Last updated : 19 November 2012 By Dave Thomas

Perhaps one memorable example was Scunthorpe arriving at Burnley during December 2010. They won 2–0 with Brian Laws succumbing to this fundamental law of Turf Moor and receiving his P45.

And thus it was at Portman Road with lowly Ipswich who hadn’t won at home all season, winning 2-1. It leaves you scratching your head in bafflement – and frustration, especially when the very next game they lost 6–0.

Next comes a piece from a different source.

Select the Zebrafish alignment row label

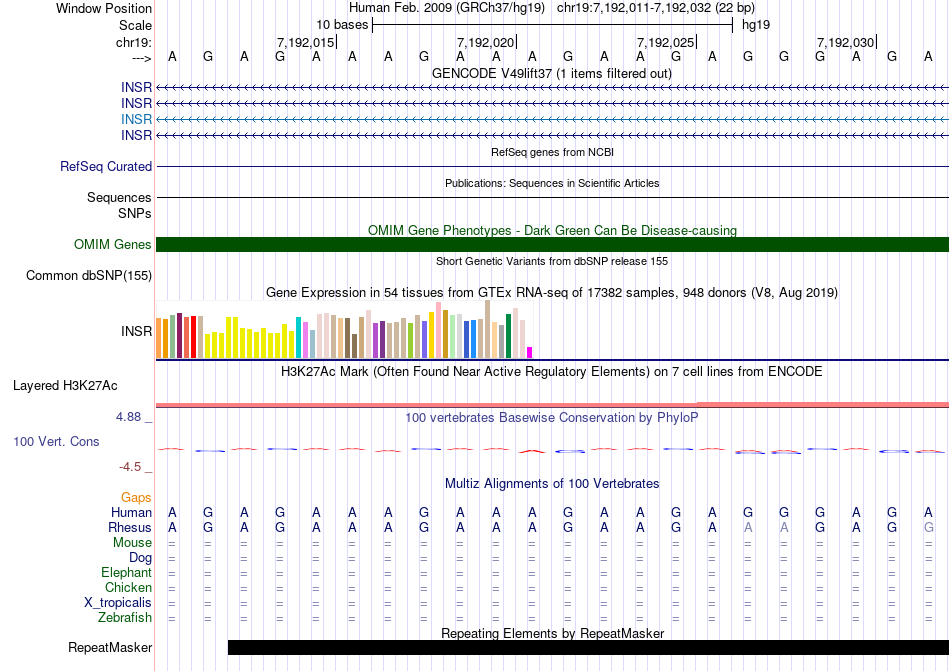(125, 618)
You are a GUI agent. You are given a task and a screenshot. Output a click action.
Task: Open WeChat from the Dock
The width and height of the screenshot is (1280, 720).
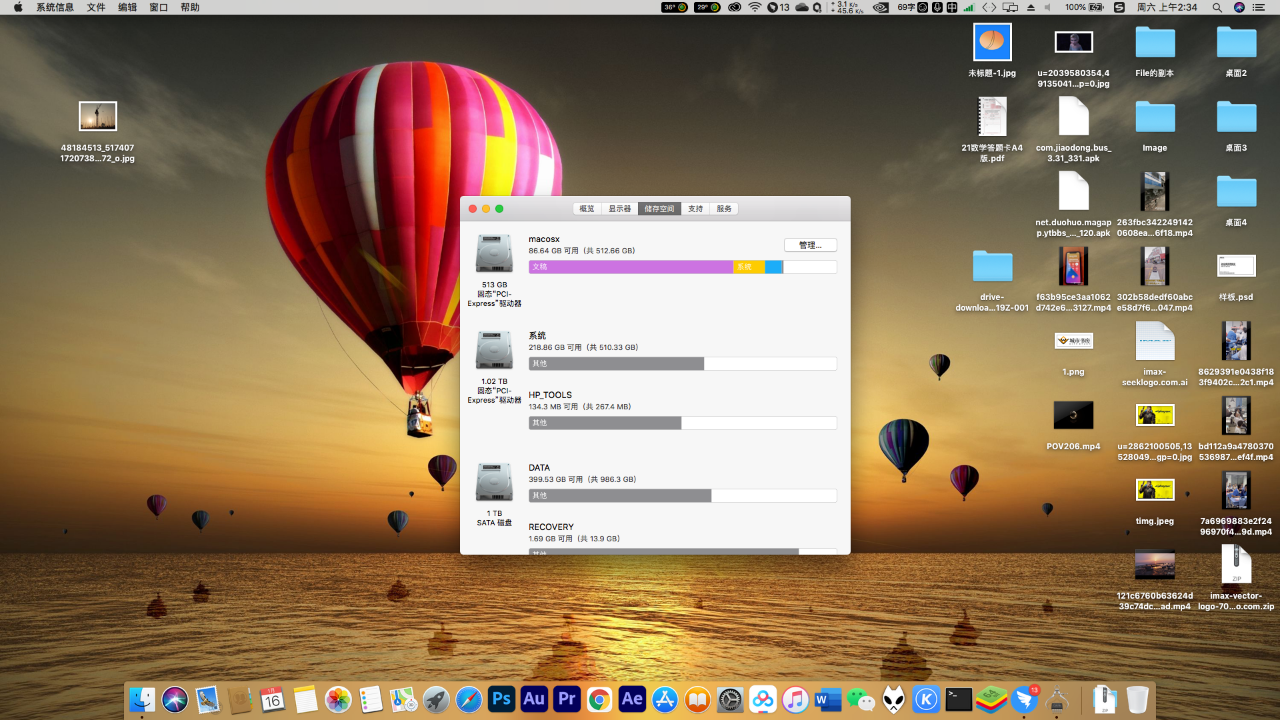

Brian Stock was outstanding against Charlton

There’s this myth that authors make money out of writing. Well yes, that’s true if you’re John Grisham, Clive Cussler or maybe even Stevie Gerrard whose book sold 90,000+ copies I read somewhere. But I had to smile at the sad tale of Pippa Middleton whose book about party planning and catering netted her a cool £400,000 advance.  And then it flopped spectacularly according to publishers Penguin and already it is being sold at half price. It limped to 5,000 sales when they’d budgeted for ten times that. Lucky Pippa pocketed her advance and smiled demurely and is now pleased to be “a writer.” The second publisher I worked with brought me down to earth when he said some years ago, “You won’t be a real writer until you stop writing Burnley books and write a proper book.”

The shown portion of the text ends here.